Can you develop a comprehensive library with efficiency comparable to that of those used by HMatrix?
Inductive logic programming is an approach to machine learning based on first order logic. Existing libraries are implemented predominantly in C, however the fact that learning involves significant manipulation of first order formulae suggests that a functional approach might be more convenient. Can you develop an implementation comparable in efficiency to existing libraries?
I am interested in general in the use of Haskell as a language for machine learning, and would be interested in supervising projects which involve the development of functional implementations of learning algorithms and the comparison of the performance of the resulting code with traditional approaches.
I have always thought that interactive fiction provides a fantastic array of opportunities for experimenting with AI.
Interactive fiction has died out somewhat since its heyday in the 1980s, probably because computer games have for obvious reasons taken a more graphical route. The idea was simple in essence, but extremely hard to implement convincingly: it was to make textual books wherein one could interact with the story by typing commands describing what your character should do. Typically they involved puzzle solving as a key element. In response to a command, you would get a description of what happened, and the object was typically to complete some task within a textually described world. If you're completely unaware of this kind of game, take a look at The Hitchhiker's Guide to the Galaxy, which is based on the book of the same name and was developed by Infocom, who were probably the leading company at the time.
From an AI perspective, the challenges should be clear.

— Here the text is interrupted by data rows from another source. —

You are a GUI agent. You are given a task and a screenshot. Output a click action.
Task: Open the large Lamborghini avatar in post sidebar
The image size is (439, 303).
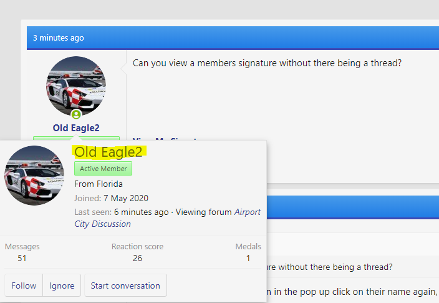76,86
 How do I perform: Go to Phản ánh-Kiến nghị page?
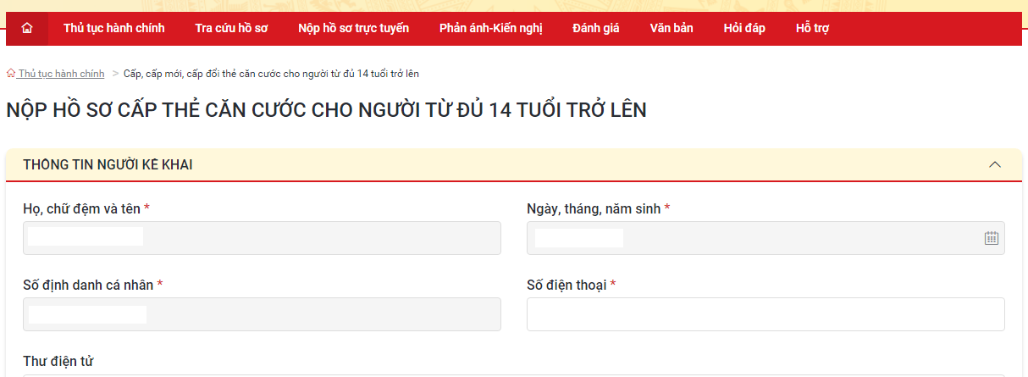490,29
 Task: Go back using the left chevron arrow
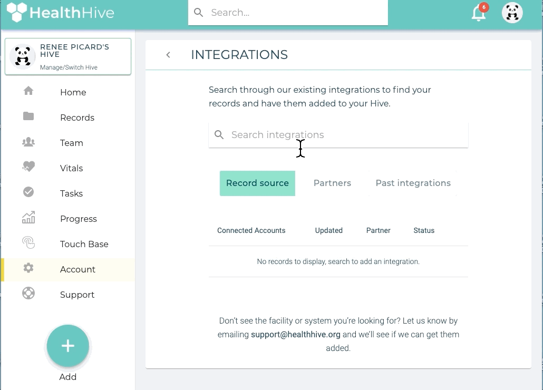coord(168,55)
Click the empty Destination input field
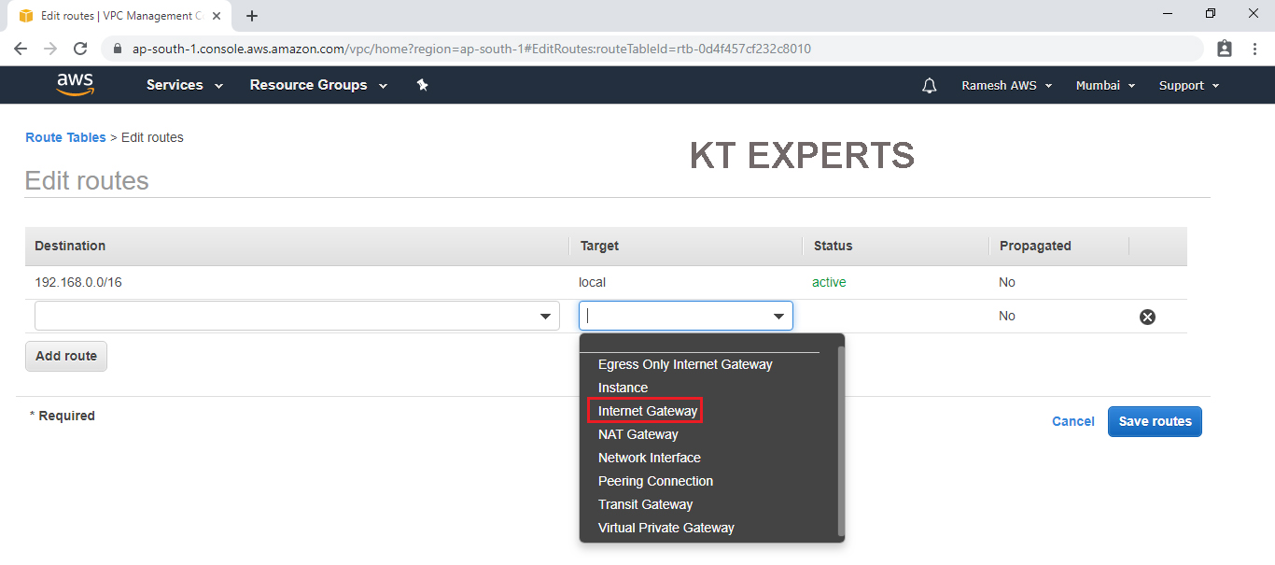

One needs in essence to model a convincing world, the state of which is updated in response to commands supplied in natural language, and for which the results of actions are conveyed in natural language. At the very least one might expect this to require considerable effort in effective knowledge representation: we need to know that a small wooder box can contain a pencil but not a bus, and also not anything gaseous, although for different reasons. Of course, once you want to include other characters in the story as AI agents things get really tricky.
If this genre of gaming interests you, I'm sure we can put together a project proposal addressing some relevant area.
We have recently investigated the use of multiple kernel learning algorithms for drug design. The principle is simple: a chemical can be described as a collection of features related to its structure, and the learning problem is to learn to identify specific properties that might be useful, such as toxicity. Multiple kernel learners are attractive as they can provide more information than standard learning algorithms. We'd now like to repeat the investigation using an alternative based on Gaussian process inference rather than the support vector machine.
Gaussian processes are a state-of-the-art method for supervised machine learning. One of the limiting factors in their deployment is computational complexity. For some data sets this is not an issue. However massive data sets have started to appear for which it is. There are several algorithms that try to address this by maintaining only a subset of the data, and several possibilities for further developing such algorithms.